OR06
CRISPR-Cas9 mediated endogenous utrophin upregulation improves Duchenne Muscular Dystrophy
M Ralu(1) S Guiraud(1) P Galbiati(1) S Dastidar(2,3) A De Cian(4) G Ronzitti(1) F S Tedesco(2,3) M Amendola(1,5)
1:Genethon, UMR_S951, Inserm, Univ Evry, Université Paris Saclay, EPHE; 2:University College London; 3:The Francis Crick Institute; 4:INSERM U1154, CNRS UMR7196, Museum National d'Histoire Naturelle; 5:University of Foggia
Duchenne muscular dystrophy (DMD) is an incurable progressive neuromuscular disorder due to mutations in the DMD gene, loss of dystrophin expression and muscle wasting. Dystrophin-recovery approaches only restore truncated proteins, might be immunogenic and some are mutation-dependent. Another potentially universal approach consists in upregulating utrophin (UTRN), a paralogue of dystrophin able to compensate for the deficit without inducing immunogenicity. We developed a CRISPR-Cas9 strategy to increase endogenous utrophin.

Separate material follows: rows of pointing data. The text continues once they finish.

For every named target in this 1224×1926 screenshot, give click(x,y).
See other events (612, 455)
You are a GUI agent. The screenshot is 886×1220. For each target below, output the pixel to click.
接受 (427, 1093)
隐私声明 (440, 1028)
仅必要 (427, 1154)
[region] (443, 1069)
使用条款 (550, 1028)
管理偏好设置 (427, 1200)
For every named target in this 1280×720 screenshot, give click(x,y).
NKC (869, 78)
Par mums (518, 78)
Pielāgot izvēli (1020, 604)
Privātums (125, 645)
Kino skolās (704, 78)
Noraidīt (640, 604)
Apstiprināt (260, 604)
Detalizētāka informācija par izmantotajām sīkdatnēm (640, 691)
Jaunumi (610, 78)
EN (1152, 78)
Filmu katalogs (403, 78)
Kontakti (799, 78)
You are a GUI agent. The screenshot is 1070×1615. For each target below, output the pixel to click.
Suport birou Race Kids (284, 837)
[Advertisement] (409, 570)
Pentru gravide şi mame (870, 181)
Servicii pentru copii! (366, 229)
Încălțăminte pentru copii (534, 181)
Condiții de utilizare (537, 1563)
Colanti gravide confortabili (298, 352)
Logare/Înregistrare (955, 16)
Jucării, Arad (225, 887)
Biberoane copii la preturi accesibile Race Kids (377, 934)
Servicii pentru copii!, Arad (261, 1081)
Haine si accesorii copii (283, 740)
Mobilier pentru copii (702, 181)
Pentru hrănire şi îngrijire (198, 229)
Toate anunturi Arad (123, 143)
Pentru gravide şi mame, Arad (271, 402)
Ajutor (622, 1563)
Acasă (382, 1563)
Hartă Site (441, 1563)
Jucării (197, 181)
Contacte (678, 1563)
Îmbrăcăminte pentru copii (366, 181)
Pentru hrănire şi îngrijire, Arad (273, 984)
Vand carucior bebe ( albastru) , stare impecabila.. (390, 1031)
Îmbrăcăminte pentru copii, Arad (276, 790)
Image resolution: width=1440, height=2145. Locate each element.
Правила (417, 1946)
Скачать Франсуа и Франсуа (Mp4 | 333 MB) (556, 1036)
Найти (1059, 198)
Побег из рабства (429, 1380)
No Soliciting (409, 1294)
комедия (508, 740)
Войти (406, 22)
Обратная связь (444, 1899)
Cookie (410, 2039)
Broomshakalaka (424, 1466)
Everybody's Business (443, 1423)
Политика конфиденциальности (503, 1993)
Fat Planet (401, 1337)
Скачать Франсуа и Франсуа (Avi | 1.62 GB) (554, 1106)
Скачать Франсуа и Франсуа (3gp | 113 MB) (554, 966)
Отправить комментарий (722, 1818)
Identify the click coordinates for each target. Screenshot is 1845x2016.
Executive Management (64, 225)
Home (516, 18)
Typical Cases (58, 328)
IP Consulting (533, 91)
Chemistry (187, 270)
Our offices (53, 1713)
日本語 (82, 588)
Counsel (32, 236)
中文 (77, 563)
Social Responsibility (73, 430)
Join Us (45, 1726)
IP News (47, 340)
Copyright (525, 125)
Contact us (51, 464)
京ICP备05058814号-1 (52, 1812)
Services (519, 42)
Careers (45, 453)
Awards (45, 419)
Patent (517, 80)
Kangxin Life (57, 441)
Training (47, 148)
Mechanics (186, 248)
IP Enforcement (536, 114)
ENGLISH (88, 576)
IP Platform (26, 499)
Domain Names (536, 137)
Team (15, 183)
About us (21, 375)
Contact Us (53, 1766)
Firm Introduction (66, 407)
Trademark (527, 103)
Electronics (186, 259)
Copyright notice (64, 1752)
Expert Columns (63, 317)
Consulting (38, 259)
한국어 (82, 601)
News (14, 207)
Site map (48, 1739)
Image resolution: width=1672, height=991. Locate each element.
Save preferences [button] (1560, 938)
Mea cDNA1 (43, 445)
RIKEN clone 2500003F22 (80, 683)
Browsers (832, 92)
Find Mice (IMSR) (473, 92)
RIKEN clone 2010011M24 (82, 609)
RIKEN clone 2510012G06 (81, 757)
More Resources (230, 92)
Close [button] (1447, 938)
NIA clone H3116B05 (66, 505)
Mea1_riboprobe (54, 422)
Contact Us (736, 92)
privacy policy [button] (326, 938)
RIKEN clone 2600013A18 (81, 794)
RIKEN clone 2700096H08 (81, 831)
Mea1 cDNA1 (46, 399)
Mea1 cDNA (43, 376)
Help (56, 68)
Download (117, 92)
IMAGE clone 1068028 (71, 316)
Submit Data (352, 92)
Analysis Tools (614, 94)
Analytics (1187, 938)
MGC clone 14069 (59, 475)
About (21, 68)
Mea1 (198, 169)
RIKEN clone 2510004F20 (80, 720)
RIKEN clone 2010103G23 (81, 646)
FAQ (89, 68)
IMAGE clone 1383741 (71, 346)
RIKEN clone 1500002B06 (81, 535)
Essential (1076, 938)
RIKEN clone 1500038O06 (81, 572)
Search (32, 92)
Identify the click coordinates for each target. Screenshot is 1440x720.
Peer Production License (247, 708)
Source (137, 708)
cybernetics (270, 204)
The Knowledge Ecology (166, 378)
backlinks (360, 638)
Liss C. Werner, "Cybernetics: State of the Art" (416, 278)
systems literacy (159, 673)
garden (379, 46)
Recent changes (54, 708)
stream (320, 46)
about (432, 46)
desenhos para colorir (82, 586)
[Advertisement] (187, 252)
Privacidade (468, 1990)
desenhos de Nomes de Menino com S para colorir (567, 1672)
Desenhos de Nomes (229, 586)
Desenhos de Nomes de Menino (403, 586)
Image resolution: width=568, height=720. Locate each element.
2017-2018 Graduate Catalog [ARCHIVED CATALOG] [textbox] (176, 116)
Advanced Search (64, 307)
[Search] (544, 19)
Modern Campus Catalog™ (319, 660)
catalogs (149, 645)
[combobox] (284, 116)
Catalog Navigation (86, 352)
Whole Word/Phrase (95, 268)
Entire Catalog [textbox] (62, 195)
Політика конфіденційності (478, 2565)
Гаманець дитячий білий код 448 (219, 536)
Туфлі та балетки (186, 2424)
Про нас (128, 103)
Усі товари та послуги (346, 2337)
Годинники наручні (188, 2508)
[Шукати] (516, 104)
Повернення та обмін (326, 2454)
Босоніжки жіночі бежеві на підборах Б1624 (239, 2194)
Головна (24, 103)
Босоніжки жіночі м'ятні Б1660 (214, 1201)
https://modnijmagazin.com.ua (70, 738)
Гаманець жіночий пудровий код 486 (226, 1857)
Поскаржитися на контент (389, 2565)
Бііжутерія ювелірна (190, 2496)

We disrupted the binding site (BS) of miR-Let-7c, a known UTRN repressor, in human DMD and murine myoblasts. This induced a ~3.5-fold increase of expression. Results were confirmed in three-dimensional human DMD cultures, where editing resulted in UTRN upregulation and functional improvements. We showed the gRNA has no major off-targets. Finally, we evaluated this strategy in the mdx mouse model of Duchenne. We confirmed that miR Let-7c expression is not affected in the skeletal and cardiac muscles of this model compared to wild-type mice. We then performed intravenous injection of two recombinant adeno-associated viruses type 9 (rAAV9s) encoding for Cas9 and gRNA. DNA editing in the tibialis anterior (13%), heart (21%) and diaphragm (5%) were sufficient to upregulate UTRN expression by 1.5-2-fold. This allowed an amelioration of muscle histopathological phenotype. To increase vector delivery and editing, we are currently treating mdx mice with a more myotropic AAV. The strategy has been applied to other loci, validated in human DMD myoblasts and is currently tested in 3D organoids. These findings provide the foundations for a universal gene editing therapeutic strategy for DMD.